Captain Hugh 'Bulldog' Drummond first appeared in Bulldog Drummond, a 1920 novel by 'Sapper' (Herman Cyril McNeile). McNeile produced follow-up books, and - in collaboration with Gerard Fairlie - plays; on his death, Fairlie continued the series. Carlyle Blackwell was the first movie Drummond in Bulldog Drummond (1922), but Jack Buchanan (Bulldog Drummond's Third Round, 1925) and Ronald Colman (Bulldog Drummond, 1929) modified the hero's screen image: Blackwell was a two-fisted upperclass bruiser like the (fairly unpleasant) book character, but the silent Buchanan and the talkie Colman made him a suave, slick gentleman sleuth, forging the template followed by most subsequent movie Drummonds (who include Kenneth MacKenna, Ray Milland, John Lodge, John Howard, Tom Conway, Walter Pidgeon and Richard Johnson). Sapper's novels are offensive tosh, shot through with racist attitudes which would seem to make Drummond an ideal Mosleyite fascist, but the character had an enormous currency, and the screen adaptations tended to downplay the nastiness.

Oddly, Bulldog Jack is among the best films in the series - though it's a light send-up of their conventions. A vehicle for the big-chinned comedian Jack Hulbert, it has a surprising canonicity - with McNeile and Fairlie both involved in the script, along with Hulbert and Sidney Gilliat - and a decent cameo from the unfortunately-named Atholl Fleming as the adventurer. It opens with Drummond en route to a meeting with a mystery woman (Fay Wray) who has sought his help in a time of rare peril and some typical sneaky conspirators sabotaging his car, whereupon he crashes into Jack Pennington (Hulbert), a cricketer who dreams of adventure, and breaks his arm. With Drummond laid up, Jack takes over and teams up with the hero's usual supporting cast - butler Denny (Gibb McLaughlin) and silly-ass Algy Longworth (Claude Hulbert) - to tackle a good mystery, with Ralph Richardson (who had played the hero in The Return of Bulldog Drummond, 1934) as an Einstein-look criminal mastermind and a cracking finale involving a chase through a disused London Underground tunnel which has afforded the villains access to the British Museum so they can loot a valuable art object.

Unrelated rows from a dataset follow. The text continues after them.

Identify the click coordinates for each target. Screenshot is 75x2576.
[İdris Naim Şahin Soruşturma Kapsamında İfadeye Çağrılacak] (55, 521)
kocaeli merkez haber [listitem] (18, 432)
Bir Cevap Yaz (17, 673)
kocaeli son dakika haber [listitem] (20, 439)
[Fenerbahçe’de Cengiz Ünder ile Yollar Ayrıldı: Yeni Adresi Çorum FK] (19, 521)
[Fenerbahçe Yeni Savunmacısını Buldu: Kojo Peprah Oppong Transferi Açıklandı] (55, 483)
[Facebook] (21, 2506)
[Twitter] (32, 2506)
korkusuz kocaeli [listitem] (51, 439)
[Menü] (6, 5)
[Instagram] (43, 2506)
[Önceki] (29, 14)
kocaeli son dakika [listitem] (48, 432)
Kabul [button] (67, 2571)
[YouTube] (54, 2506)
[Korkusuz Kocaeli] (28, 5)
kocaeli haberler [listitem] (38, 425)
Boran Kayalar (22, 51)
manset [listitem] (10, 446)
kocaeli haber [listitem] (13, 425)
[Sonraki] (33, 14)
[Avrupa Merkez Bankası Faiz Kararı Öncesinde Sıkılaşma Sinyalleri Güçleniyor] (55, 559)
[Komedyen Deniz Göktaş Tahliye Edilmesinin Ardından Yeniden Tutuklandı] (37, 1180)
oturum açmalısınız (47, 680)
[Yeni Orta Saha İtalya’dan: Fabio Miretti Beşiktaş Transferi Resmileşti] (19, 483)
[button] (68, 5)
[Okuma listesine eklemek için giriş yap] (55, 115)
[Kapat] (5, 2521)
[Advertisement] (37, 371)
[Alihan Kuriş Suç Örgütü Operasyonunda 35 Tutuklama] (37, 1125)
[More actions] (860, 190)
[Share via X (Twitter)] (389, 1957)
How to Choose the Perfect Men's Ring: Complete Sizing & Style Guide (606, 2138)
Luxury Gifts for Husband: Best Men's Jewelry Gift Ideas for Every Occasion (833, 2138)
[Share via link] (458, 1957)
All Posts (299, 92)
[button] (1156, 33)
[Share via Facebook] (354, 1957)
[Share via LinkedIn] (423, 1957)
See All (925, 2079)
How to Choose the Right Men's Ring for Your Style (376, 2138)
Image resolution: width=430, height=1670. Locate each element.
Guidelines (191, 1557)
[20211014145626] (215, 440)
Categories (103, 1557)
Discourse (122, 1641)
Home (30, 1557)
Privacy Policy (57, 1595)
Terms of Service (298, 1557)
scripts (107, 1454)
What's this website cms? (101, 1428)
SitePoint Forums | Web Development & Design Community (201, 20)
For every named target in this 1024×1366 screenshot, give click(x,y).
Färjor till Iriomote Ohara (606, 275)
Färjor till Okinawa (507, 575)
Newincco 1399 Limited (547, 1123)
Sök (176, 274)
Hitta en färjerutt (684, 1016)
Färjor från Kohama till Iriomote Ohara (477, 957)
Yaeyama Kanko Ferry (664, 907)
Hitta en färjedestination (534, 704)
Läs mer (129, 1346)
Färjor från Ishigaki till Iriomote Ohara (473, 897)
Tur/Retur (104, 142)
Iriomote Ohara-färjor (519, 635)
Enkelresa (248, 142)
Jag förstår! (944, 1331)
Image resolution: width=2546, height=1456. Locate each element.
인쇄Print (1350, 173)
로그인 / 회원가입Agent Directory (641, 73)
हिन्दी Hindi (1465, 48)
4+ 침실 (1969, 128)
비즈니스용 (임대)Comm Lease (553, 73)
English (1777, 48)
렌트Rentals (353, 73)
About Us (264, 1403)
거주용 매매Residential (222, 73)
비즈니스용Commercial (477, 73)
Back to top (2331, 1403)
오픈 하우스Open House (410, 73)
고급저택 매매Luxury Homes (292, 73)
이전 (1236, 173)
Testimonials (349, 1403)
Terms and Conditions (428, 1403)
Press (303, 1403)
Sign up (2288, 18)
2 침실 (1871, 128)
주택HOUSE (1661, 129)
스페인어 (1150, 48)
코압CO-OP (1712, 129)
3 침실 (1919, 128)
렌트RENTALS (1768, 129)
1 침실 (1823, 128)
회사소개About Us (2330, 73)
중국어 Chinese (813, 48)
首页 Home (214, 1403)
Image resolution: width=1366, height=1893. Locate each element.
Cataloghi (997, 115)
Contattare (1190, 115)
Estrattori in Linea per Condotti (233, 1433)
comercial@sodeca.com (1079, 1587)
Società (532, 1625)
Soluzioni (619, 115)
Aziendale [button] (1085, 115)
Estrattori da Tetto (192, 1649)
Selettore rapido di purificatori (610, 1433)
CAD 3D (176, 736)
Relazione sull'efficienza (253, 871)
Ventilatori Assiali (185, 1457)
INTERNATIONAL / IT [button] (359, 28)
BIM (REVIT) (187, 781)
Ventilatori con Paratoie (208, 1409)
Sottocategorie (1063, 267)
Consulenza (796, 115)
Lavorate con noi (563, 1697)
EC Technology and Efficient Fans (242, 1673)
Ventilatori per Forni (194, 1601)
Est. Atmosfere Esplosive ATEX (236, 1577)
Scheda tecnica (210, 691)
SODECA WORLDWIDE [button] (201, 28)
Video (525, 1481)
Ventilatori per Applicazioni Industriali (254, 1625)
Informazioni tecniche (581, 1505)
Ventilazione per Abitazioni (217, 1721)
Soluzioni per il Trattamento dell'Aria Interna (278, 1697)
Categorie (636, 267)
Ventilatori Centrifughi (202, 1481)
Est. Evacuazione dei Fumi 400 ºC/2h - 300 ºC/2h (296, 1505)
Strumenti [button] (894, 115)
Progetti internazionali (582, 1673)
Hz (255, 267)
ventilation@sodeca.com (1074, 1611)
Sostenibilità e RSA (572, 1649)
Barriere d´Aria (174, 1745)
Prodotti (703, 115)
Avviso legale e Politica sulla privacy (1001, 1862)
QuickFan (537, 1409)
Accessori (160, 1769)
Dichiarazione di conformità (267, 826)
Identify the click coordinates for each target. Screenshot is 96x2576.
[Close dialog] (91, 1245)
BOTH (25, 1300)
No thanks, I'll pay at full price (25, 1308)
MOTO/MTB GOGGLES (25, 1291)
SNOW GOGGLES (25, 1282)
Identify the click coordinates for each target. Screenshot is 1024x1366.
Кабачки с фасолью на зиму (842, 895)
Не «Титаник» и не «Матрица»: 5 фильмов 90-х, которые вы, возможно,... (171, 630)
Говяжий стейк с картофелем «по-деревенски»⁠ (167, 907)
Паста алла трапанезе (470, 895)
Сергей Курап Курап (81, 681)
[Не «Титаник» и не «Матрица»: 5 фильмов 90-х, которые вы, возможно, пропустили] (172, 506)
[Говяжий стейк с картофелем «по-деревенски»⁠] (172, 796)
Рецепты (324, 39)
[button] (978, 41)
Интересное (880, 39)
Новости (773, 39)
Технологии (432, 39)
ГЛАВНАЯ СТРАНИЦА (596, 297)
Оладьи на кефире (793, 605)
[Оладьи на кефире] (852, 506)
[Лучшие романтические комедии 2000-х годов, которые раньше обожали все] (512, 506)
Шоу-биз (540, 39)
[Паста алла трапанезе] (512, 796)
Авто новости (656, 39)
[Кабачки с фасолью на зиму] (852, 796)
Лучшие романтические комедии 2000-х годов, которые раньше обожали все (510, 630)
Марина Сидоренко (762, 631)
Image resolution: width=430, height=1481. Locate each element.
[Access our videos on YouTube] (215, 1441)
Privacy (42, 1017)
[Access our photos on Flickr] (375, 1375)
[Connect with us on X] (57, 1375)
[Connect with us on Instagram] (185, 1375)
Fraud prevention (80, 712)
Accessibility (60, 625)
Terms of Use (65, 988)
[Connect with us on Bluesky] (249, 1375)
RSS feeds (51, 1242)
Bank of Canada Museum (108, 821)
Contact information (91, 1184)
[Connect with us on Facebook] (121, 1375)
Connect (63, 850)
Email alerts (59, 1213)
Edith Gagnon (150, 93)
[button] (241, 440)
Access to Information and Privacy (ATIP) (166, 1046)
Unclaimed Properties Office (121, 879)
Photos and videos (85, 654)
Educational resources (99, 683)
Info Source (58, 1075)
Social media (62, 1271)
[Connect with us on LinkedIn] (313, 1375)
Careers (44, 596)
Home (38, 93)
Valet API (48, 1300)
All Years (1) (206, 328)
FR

Some of the comedy is surprisingly subtle - like the stream of visitors to Drummond's flat who disappoint Jack as he eagerly awaits the beautiful damsel in dire peril - and the jovial, stupidly intrepid Jack is an amusing caricature of the books' and the films' daring but often ridiculous hero. Algy, usually the comic relief in Drummond stories, interestingly becomes an exasperated straight man when partnered with a hero who isn't cleverer, luckier or more dignified than he is. The script has some pulp verve (the villain is after The Goddess With a Hundred Hands) and director Walter Forde stages good action and mysterioso sequences; in America, some of the backchat was trimmed and the film was released as Alias Bulldog Drummond, a more-or-less serious adventure.